● **Records contained in a dataset**:
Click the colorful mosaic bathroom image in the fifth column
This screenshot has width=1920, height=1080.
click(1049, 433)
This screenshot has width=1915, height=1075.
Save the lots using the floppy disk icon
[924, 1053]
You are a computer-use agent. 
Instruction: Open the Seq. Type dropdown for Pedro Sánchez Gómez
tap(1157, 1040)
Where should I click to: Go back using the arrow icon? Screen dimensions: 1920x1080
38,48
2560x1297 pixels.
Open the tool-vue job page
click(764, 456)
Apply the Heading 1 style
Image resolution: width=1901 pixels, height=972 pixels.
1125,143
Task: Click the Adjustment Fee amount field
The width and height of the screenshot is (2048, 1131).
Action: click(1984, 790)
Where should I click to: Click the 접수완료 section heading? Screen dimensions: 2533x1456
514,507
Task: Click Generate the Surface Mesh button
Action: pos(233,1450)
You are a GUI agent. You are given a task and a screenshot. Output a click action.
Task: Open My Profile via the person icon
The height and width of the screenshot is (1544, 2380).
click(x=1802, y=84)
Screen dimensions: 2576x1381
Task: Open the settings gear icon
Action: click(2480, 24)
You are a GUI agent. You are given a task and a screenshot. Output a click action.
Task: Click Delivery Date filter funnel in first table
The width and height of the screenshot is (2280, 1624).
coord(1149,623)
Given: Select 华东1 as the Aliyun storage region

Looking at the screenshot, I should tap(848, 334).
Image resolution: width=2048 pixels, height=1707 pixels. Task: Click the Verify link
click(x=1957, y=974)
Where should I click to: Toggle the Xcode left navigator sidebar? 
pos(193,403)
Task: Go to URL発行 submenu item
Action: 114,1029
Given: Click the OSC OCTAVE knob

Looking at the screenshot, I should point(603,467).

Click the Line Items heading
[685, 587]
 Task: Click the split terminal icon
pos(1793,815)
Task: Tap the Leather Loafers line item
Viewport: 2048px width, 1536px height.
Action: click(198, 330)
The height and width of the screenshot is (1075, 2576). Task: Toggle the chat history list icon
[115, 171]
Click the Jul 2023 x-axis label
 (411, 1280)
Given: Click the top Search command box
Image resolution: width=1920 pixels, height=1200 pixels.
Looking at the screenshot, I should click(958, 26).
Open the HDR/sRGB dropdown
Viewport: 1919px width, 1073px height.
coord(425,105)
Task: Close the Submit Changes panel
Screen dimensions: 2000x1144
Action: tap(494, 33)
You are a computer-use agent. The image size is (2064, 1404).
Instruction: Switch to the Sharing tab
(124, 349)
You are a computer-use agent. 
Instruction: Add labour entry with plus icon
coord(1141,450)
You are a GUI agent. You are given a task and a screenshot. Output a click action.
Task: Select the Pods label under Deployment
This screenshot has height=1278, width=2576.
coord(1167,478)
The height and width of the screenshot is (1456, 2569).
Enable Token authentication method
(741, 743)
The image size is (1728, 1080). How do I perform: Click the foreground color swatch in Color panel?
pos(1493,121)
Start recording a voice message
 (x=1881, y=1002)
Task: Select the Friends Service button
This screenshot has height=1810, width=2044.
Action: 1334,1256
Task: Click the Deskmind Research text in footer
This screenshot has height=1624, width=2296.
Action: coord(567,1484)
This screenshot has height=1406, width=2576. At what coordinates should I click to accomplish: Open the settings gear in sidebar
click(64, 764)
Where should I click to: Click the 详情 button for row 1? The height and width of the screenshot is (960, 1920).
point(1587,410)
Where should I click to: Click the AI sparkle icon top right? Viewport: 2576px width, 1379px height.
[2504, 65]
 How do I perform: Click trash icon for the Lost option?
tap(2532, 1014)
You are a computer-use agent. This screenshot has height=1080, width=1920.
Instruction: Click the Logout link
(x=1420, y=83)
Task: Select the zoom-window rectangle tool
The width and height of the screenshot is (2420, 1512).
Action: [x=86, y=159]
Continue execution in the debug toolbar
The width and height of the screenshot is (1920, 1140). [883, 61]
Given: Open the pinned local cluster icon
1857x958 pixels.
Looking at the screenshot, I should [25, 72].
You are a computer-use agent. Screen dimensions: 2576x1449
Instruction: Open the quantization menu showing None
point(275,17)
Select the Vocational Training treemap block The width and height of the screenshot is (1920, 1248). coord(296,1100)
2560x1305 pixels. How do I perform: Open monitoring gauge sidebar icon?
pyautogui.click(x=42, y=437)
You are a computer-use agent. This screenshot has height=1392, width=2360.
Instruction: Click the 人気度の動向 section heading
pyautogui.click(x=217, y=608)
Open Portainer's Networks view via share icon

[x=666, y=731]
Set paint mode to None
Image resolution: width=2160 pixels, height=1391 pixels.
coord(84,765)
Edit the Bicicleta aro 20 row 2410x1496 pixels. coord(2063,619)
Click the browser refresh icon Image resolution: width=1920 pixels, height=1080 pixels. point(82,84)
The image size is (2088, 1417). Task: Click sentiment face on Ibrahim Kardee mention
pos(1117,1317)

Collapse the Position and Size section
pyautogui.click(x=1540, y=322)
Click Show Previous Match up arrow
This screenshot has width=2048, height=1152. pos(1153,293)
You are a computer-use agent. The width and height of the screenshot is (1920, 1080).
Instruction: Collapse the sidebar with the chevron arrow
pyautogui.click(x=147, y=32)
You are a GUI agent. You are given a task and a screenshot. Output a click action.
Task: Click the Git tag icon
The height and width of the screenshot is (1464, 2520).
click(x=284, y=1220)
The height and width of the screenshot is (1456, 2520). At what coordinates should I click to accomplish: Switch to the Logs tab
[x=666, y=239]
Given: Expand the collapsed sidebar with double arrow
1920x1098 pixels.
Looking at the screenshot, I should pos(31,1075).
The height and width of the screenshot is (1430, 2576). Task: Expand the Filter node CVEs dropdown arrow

● **Assignment**: Set the data down again in full. Keep it exact.

● **Response to the exercise**:
Click the colorful mosaic bathroom image in the fifth column
This screenshot has width=1920, height=1080.
click(1049, 433)
This screenshot has width=1915, height=1075.
Save the lots using the floppy disk icon
[924, 1053]
You are a computer-use agent. 
Instruction: Open the Seq. Type dropdown for Pedro Sánchez Gómez
tap(1157, 1040)
Where should I click to: Go back using the arrow icon? Screen dimensions: 1920x1080
38,48
2560x1297 pixels.
Open the tool-vue job page
click(764, 456)
Apply the Heading 1 style
Image resolution: width=1901 pixels, height=972 pixels.
1125,143
Task: Click the Adjustment Fee amount field
The width and height of the screenshot is (2048, 1131).
Action: click(1984, 790)
Where should I click to: Click the 접수완료 section heading? Screen dimensions: 2533x1456
514,507
Task: Click Generate the Surface Mesh button
Action: pos(233,1450)
You are a GUI agent. You are given a task and a screenshot. Output a click action.
Task: Open My Profile via the person icon
The height and width of the screenshot is (1544, 2380).
click(x=1802, y=84)
Screen dimensions: 2576x1381
Task: Open the settings gear icon
Action: click(2480, 24)
You are a GUI agent. You are given a task and a screenshot. Output a click action.
Task: Click Delivery Date filter funnel in first table
The width and height of the screenshot is (2280, 1624).
coord(1149,623)
Given: Select 华东1 as the Aliyun storage region

Looking at the screenshot, I should tap(848, 334).
Image resolution: width=2048 pixels, height=1707 pixels. Task: Click the Verify link
click(x=1957, y=974)
Where should I click to: Toggle the Xcode left navigator sidebar? 
pos(193,403)
Task: Go to URL発行 submenu item
Action: 114,1029
Given: Click the OSC OCTAVE knob

Looking at the screenshot, I should point(603,467).

Click the Line Items heading
[685, 587]
 Task: Click the split terminal icon
pos(1793,815)
Task: Tap the Leather Loafers line item
Viewport: 2048px width, 1536px height.
Action: click(198, 330)
The height and width of the screenshot is (1075, 2576). Task: Toggle the chat history list icon
[115, 171]
Click the Jul 2023 x-axis label
 (411, 1280)
Given: Click the top Search command box
Image resolution: width=1920 pixels, height=1200 pixels.
Looking at the screenshot, I should click(958, 26).
Open the HDR/sRGB dropdown
Viewport: 1919px width, 1073px height.
coord(425,105)
Task: Close the Submit Changes panel
Screen dimensions: 2000x1144
Action: tap(494, 33)
You are a computer-use agent. The image size is (2064, 1404).
Instruction: Switch to the Sharing tab
(124, 349)
You are a computer-use agent. 
Instruction: Add labour entry with plus icon
coord(1141,450)
You are a GUI agent. You are given a task and a screenshot. Output a click action.
Task: Select the Pods label under Deployment
This screenshot has height=1278, width=2576.
coord(1167,478)
The height and width of the screenshot is (1456, 2569).
Enable Token authentication method
(741, 743)
The image size is (1728, 1080). How do I perform: Click the foreground color swatch in Color panel?
pos(1493,121)
Start recording a voice message
 (x=1881, y=1002)
Task: Select the Friends Service button
This screenshot has height=1810, width=2044.
Action: 1334,1256
Task: Click the Deskmind Research text in footer
This screenshot has height=1624, width=2296.
Action: coord(567,1484)
This screenshot has height=1406, width=2576. At what coordinates should I click to accomplish: Open the settings gear in sidebar
click(64, 764)
Where should I click to: Click the 详情 button for row 1? The height and width of the screenshot is (960, 1920).
point(1587,410)
Where should I click to: Click the AI sparkle icon top right? Viewport: 2576px width, 1379px height.
[2504, 65]
 How do I perform: Click trash icon for the Lost option?
tap(2532, 1014)
You are a computer-use agent. This screenshot has height=1080, width=1920.
Instruction: Click the Logout link
(x=1420, y=83)
Task: Select the zoom-window rectangle tool
The width and height of the screenshot is (2420, 1512).
Action: [x=86, y=159]
Continue execution in the debug toolbar
The width and height of the screenshot is (1920, 1140). [883, 61]
Given: Open the pinned local cluster icon
1857x958 pixels.
Looking at the screenshot, I should [25, 72].
You are a computer-use agent. Screen dimensions: 2576x1449
Instruction: Open the quantization menu showing None
point(275,17)
Select the Vocational Training treemap block The width and height of the screenshot is (1920, 1248). coord(296,1100)
2560x1305 pixels. How do I perform: Open monitoring gauge sidebar icon?
pyautogui.click(x=42, y=437)
You are a computer-use agent. This screenshot has height=1392, width=2360.
Instruction: Click the 人気度の動向 section heading
pyautogui.click(x=217, y=608)
Open Portainer's Networks view via share icon

[x=666, y=731]
Set paint mode to None
Image resolution: width=2160 pixels, height=1391 pixels.
coord(84,765)
Edit the Bicicleta aro 20 row 2410x1496 pixels. coord(2063,619)
Click the browser refresh icon Image resolution: width=1920 pixels, height=1080 pixels. point(82,84)
The image size is (2088, 1417). Task: Click sentiment face on Ibrahim Kardee mention
pos(1117,1317)

Collapse the Position and Size section
pyautogui.click(x=1540, y=322)
Click Show Previous Match up arrow
This screenshot has width=2048, height=1152. pos(1153,293)
You are a computer-use agent. The width and height of the screenshot is (1920, 1080).
Instruction: Collapse the sidebar with the chevron arrow
pyautogui.click(x=147, y=32)
You are a GUI agent. You are given a task and a screenshot. Output a click action.
Task: Click the Git tag icon
The height and width of the screenshot is (1464, 2520).
click(x=284, y=1220)
The height and width of the screenshot is (1456, 2520). At what coordinates should I click to accomplish: Switch to the Logs tab
[x=666, y=239]
Given: Expand the collapsed sidebar with double arrow
1920x1098 pixels.
Looking at the screenshot, I should pos(31,1075).
The height and width of the screenshot is (1430, 2576). Task: Expand the Filter node CVEs dropdown arrow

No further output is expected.